▼▼▼

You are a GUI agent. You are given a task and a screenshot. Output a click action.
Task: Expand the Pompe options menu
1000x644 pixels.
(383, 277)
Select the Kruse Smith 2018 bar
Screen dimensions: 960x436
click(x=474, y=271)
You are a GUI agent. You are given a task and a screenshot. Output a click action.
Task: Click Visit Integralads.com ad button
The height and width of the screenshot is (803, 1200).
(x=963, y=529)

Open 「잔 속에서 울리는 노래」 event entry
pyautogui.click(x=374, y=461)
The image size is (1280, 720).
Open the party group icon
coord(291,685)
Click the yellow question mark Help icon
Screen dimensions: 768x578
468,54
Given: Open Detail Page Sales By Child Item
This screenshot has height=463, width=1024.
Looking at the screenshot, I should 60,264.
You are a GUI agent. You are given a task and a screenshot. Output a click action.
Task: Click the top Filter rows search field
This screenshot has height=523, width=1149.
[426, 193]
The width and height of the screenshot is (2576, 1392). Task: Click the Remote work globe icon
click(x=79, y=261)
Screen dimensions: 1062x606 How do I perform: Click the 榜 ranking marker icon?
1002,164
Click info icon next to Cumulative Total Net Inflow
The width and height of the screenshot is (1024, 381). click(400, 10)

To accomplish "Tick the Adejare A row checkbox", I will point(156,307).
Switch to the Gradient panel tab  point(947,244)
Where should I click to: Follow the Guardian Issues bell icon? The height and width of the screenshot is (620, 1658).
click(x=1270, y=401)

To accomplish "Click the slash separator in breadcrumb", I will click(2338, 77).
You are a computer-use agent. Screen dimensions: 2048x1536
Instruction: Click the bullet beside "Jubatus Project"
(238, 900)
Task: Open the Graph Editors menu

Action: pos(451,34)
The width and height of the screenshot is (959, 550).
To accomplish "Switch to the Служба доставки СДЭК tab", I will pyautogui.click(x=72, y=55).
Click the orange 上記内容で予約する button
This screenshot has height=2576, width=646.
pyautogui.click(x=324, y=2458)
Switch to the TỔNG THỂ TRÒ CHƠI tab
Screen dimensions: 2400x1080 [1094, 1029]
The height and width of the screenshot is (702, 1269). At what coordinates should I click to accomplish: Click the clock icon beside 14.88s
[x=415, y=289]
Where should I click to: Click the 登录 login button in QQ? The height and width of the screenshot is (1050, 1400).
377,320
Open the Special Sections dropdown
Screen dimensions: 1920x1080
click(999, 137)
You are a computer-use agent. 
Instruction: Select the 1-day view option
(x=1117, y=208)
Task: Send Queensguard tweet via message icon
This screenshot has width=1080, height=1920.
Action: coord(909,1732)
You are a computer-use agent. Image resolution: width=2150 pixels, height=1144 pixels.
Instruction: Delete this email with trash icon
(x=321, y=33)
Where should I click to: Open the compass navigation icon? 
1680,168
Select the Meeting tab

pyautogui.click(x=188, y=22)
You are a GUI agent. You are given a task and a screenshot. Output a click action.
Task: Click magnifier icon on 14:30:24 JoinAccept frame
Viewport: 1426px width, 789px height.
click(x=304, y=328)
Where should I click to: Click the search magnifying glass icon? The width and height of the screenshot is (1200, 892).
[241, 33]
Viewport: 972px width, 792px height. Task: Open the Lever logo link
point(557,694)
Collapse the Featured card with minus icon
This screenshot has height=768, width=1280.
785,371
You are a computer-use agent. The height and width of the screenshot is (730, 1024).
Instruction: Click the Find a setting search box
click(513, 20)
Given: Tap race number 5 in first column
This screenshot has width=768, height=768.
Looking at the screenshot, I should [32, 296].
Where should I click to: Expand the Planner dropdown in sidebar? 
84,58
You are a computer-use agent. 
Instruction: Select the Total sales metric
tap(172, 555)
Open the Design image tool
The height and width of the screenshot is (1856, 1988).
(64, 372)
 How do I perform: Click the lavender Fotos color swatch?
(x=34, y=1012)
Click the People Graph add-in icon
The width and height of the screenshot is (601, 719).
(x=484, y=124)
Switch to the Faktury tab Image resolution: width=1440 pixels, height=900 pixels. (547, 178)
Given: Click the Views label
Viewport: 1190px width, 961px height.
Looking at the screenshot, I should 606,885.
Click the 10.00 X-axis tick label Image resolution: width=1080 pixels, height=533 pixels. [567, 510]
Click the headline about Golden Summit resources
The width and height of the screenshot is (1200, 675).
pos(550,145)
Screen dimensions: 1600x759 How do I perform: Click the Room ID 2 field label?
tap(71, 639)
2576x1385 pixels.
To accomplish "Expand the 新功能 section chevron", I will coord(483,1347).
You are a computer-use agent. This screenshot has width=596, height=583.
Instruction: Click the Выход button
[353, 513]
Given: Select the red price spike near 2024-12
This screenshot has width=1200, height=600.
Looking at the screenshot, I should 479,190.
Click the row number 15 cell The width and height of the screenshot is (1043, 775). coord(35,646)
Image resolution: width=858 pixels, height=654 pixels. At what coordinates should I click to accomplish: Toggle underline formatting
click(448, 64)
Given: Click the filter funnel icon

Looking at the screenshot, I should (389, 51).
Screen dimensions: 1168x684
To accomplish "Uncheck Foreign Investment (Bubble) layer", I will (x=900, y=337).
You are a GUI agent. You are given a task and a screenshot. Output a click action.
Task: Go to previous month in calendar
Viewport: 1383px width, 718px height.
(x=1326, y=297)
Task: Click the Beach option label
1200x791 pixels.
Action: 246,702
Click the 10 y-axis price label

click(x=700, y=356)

▲▲▲

■ GIVEN TASK: Rewrite every line of the entries above as a Markdown table with the columns "Row" and "Entry", numbering the rows in order and skipping blank lines.

■ RESULT OF THIS EXERCISE:
| Row | Entry |
|---|---|
| 1 | You are a GUI agent. You are given a task and a screenshot. Output a click action. |
| 2 | Task: Expand the Pompe options menu |
| 3 | 1000x644 pixels. |
| 4 | (383, 277) |
| 5 | Select the Kruse Smith 2018 bar |
| 6 | Screen dimensions: 960x436 |
| 7 | click(x=474, y=271) |
| 8 | You are a GUI agent. You are given a task and a screenshot. Output a click action. |
| 9 | Task: Click Visit Integralads.com ad button |
| 10 | The height and width of the screenshot is (803, 1200). |
| 11 | (x=963, y=529) |
| 12 | Open 「잔 속에서 울리는 노래」 event entry |
| 13 | pyautogui.click(x=374, y=461) |
| 14 | The image size is (1280, 720). |
| 15 | Open the party group icon |
| 16 | coord(291,685) |
| 17 | Click the yellow question mark Help icon |
| 18 | Screen dimensions: 768x578 |
| 19 | 468,54 |
| 20 | Given: Open Detail Page Sales By Child Item |
| 21 | This screenshot has height=463, width=1024. |
| 22 | Looking at the screenshot, I should 60,264. |
| 23 | You are a GUI agent. You are given a task and a screenshot. Output a click action. |
| 24 | Task: Click the top Filter rows search field |
| 25 | This screenshot has height=523, width=1149. |
| 26 | [426, 193] |
| 27 | The width and height of the screenshot is (2576, 1392). Task: Click the Remote work globe icon |
| 28 | click(x=79, y=261) |
| 29 | Screen dimensions: 1062x606 How do I perform: Click the 榜 ranking marker icon? |
| 30 | 1002,164 |
| 31 | Click info icon next to Cumulative Total Net Inflow |
| 32 | The width and height of the screenshot is (1024, 381). click(400, 10) |
| 33 | To accomplish "Tick the Adejare A row checkbox", I will point(156,307). |
| 34 | Switch to the Gradient panel tab  point(947,244) |
| 35 | Where should I click to: Follow the Guardian Issues bell icon? The height and width of the screenshot is (620, 1658). |
| 36 | click(x=1270, y=401) |
| 37 | To accomplish "Click the slash separator in breadcrumb", I will click(2338, 77). |
| 38 | You are a computer-use agent. Screen dimensions: 2048x1536 |
| 39 | Instruction: Click the bullet beside "Jubatus Project" |
| 40 | (238, 900) |
| 41 | Task: Open the Graph Editors menu |
| 42 | Action: pos(451,34) |
| 43 | The width and height of the screenshot is (959, 550). |
| 44 | To accomplish "Switch to the Служба доставки СДЭК tab", I will pyautogui.click(x=72, y=55). |
| 45 | Click the orange 上記内容で予約する button |
| 46 | This screenshot has height=2576, width=646. |
| 47 | pyautogui.click(x=324, y=2458) |
| 48 | Switch to the TỔNG THỂ TRÒ CHƠI tab |
| 49 | Screen dimensions: 2400x1080 [1094, 1029] |
| 50 | The height and width of the screenshot is (702, 1269). At what coordinates should I click to accomplish: Click the clock icon beside 14.88s |
| 51 | [x=415, y=289] |
| 52 | Where should I click to: Click the 登录 login button in QQ? The height and width of the screenshot is (1050, 1400). |
| 53 | 377,320 |
| 54 | Open the Special Sections dropdown |
| 55 | Screen dimensions: 1920x1080 |
| 56 | click(999, 137) |
| 57 | You are a computer-use agent.  |
| 58 | Instruction: Select the 1-day view option |
| 59 | (x=1117, y=208) |
| 60 | Task: Send Queensguard tweet via message icon |
| 61 | This screenshot has width=1080, height=1920. |
| 62 | Action: coord(909,1732) |
| 63 | You are a computer-use agent. Image resolution: width=2150 pixels, height=1144 pixels. |
| 64 | Instruction: Delete this email with trash icon |
| 65 | (x=321, y=33) |
| 66 | Where should I click to: Open the compass navigation icon?  |
| 67 | 1680,168 |
| 68 | Select the Meeting tab |
| 69 | pyautogui.click(x=188, y=22) |
| 70 | You are a GUI agent. You are given a task and a screenshot. Output a click action. |
| 71 | Task: Click magnifier icon on 14:30:24 JoinAccept frame |
| 72 | Viewport: 1426px width, 789px height. |
| 73 | click(x=304, y=328) |
| 74 | Where should I click to: Click the search magnifying glass icon? The width and height of the screenshot is (1200, 892). |
| 75 | [241, 33] |
| 76 | Viewport: 972px width, 792px height. Task: Open the Lever logo link |
| 77 | point(557,694) |
| 78 | Collapse the Featured card with minus icon |
| 79 | This screenshot has height=768, width=1280. |
| 80 | 785,371 |
| 81 | You are a computer-use agent. The height and width of the screenshot is (730, 1024). |
| 82 | Instruction: Click the Find a setting search box |
| 83 | click(513, 20) |
| 84 | Given: Tap race number 5 in first column |
| 85 | This screenshot has width=768, height=768. |
| 86 | Looking at the screenshot, I should [32, 296]. |
| 87 | Where should I click to: Expand the Planner dropdown in sidebar?  |
| 88 | 84,58 |
| 89 | You are a computer-use agent.  |
| 90 | Instruction: Select the Total sales metric |
| 91 | tap(172, 555) |
| 92 | Open the Design image tool |
| 93 | The height and width of the screenshot is (1856, 1988). |
| 94 | (64, 372) |
| 95 |  How do I perform: Click the lavender Fotos color swatch? |
| 96 | (x=34, y=1012) |
| 97 | Click the People Graph add-in icon |
| 98 | The width and height of the screenshot is (601, 719). |
| 99 | (x=484, y=124) |
| 100 | Switch to the Faktury tab Image resolution: width=1440 pixels, height=900 pixels. (547, 178) |
| 101 | Given: Click the Views label |
| 102 | Viewport: 1190px width, 961px height. |
| 103 | Looking at the screenshot, I should 606,885. |
| 104 | Click the 10.00 X-axis tick label Image resolution: width=1080 pixels, height=533 pixels. [567, 510] |
| 105 | Click the headline about Golden Summit resources |
| 106 | The width and height of the screenshot is (1200, 675). |
| 107 | pos(550,145) |
| 108 | Screen dimensions: 1600x759 How do I perform: Click the Room ID 2 field label? |
| 109 | tap(71, 639) |
| 110 | 2576x1385 pixels. |
| 111 | To accomplish "Expand the 新功能 section chevron", I will coord(483,1347). |
| 112 | You are a computer-use agent. This screenshot has width=596, height=583. |
| 113 | Instruction: Click the Выход button |
| 114 | [353, 513] |
| 115 | Given: Select the red price spike near 2024-12 |
| 116 | This screenshot has width=1200, height=600. |
| 117 | Looking at the screenshot, I should 479,190. |
| 118 | Click the row number 15 cell The width and height of the screenshot is (1043, 775). coord(35,646) |
| 119 | Image resolution: width=858 pixels, height=654 pixels. At what coordinates should I click to accomplish: Toggle underline formatting |
| 120 | click(448, 64) |
| 121 | Given: Click the filter funnel icon |
| 122 | Looking at the screenshot, I should (389, 51). |
| 123 | Screen dimensions: 1168x684 |
| 124 | To accomplish "Uncheck Foreign Investment (Bubble) layer", I will (x=900, y=337). |
| 125 | You are a GUI agent. You are given a task and a screenshot. Output a click action. |
| 126 | Task: Go to previous month in calendar |
| 127 | Viewport: 1383px width, 718px height. |
| 128 | (x=1326, y=297) |
| 129 | Task: Click the Beach option label |
| 130 | 1200x791 pixels. |
| 131 | Action: 246,702 |
| 132 | Click the 10 y-axis price label |
| 133 | click(x=700, y=356) |